Alcuni ottimisti sostengono che Putin sarà più flessibile una volta avviati i colloqui. Ma questa idea si basa sull’errata supposizione che Putin creda di aver bisogno di una pausa dai combattimenti. Non è così. Sì, l’economia russa sta soffrendo. Sì, le perdite russe al fronte restano incredibilmente alte. Sì, Putin manca della forza lavoro necessaria sia per combattere sia per produrre armamenti vitali, ed è riluttante a rischiare un tumulto politico interno istituendo una leva militare su larga scala. Se la guerra dovesse protrarsi per altri due anni o più, questi problemi potrebbero eventualmente costringere Putin a cercare una tregua, forse persino quel tipo di accordo che gli americani immaginano. Ma Putin pensa di poter vincere prima di allora e crede che i russi possano sopportare le difficoltà attuali abbastanza a lungo da ottenere la vittoria.

Siamo davvero sicuri che si sbagli? Le previsioni americane sull’incapacità della Russia di resistere a sanzioni devastanti si sono dimostrate corrette finora? Le sanzioni occidentali hanno costretto i russi ad adattarsi e a trovare soluzioni alternative per il commercio, il petrolio e i finanziamenti, e sebbene questi aggiustamenti siano stati dolorosi, si sono rivelati in gran parte efficaci. Il prodotto interno lordo della Russia è cresciuto di oltre il tre per cento nel 2023 e si prevede una crescita simile per il 2024, trainata da una spesa militare massiccia.

» Attività da svolgere
1. Secondo l'estratto su Putin e la guerra, di quanto è cresciuto il prodotto interno lordo della Russia nel 2023?
2. Riassumi in un elenco puntato più breve il paragrafo dell'estratto su Putin e la guerra che comincia con "Alcuni ottimisti sostengono", conservandone i fatti principali.
3. Riporta senza modifiche il passo dell'estratto su Putin e la guerra che va da "Siamo davvero sicuri" fino a "spesa militare massiccia.".
Le righe riportate più avanti non servono.

» Contenuto del dataset
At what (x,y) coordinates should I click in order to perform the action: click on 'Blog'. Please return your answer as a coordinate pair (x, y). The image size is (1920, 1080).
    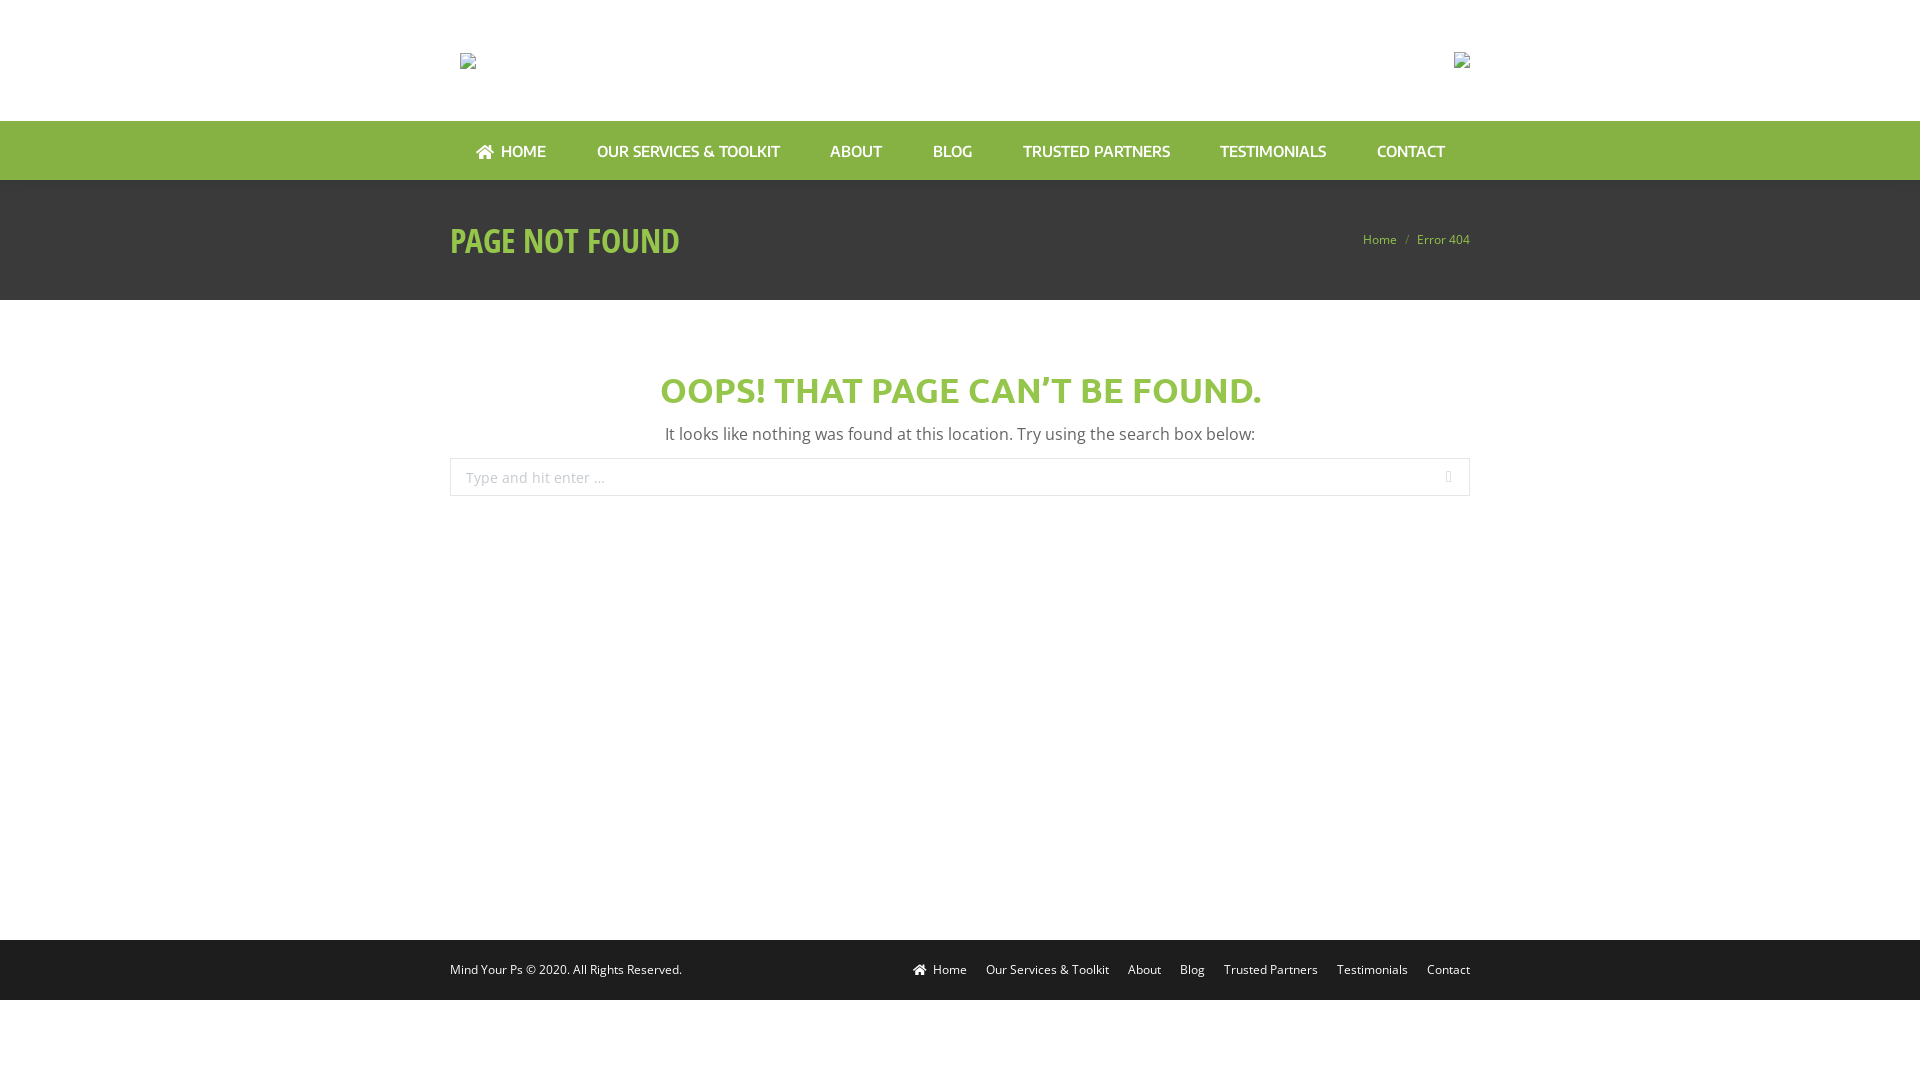
    Looking at the image, I should click on (1180, 968). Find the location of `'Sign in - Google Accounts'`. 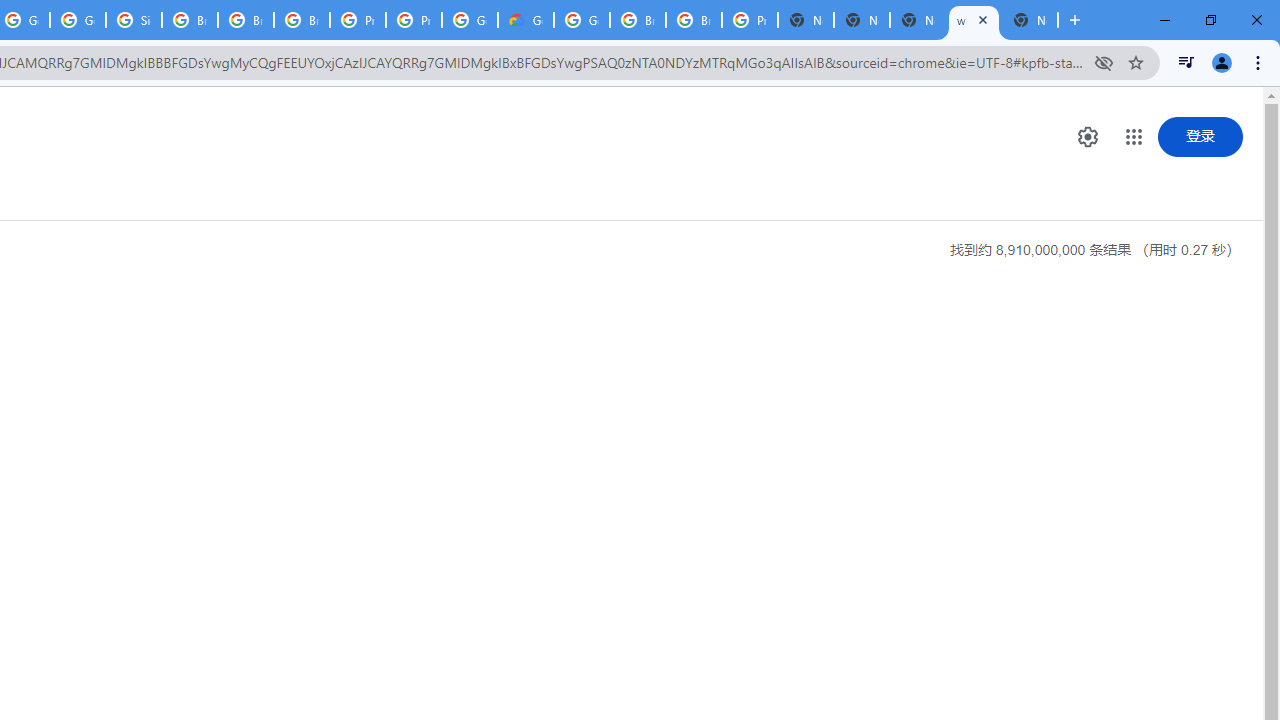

» Risposte alle attività
1. Di oltre il tre per cento.

2.
- Alcuni ottimisti credono che Putin diventerà più flessibile con l'avvio dei colloqui, ma partono dall'idea sbagliata che lui ritenga di aver bisogno di una pausa dai combattimenti.
- L'economia russa soffre e le perdite al fronte restano altissime.
- Putin non ha forza lavoro sufficiente per combattere e per produrre armamenti, ma teme i tumulti interni che una leva su larga scala potrebbe provocare.
- Se la guerra durasse altri due anni o più, questi problemi potrebbero spingerlo a cercare una tregua.
- Putin pensa però di vincere prima di allora e crede che i russi reggeranno le difficoltà fino alla vittoria.

3.
Siamo davvero sicuri che si sbagli? Le previsioni americane sull’incapacità della Russia di resistere a sanzioni devastanti si sono dimostrate corrette finora? Le sanzioni occidentali hanno costretto i russi ad adattarsi e a trovare soluzioni alternative per il commercio, il petrolio e i finanziamenti, e sebbene questi aggiustamenti siano stati dolorosi, si sono rivelati in gran parte efficaci. Il prodotto interno lordo della Russia è cresciuto di oltre il tre per cento nel 2023 e si prevede una crescita simile per il 2024, trainata da una spesa militare massiccia.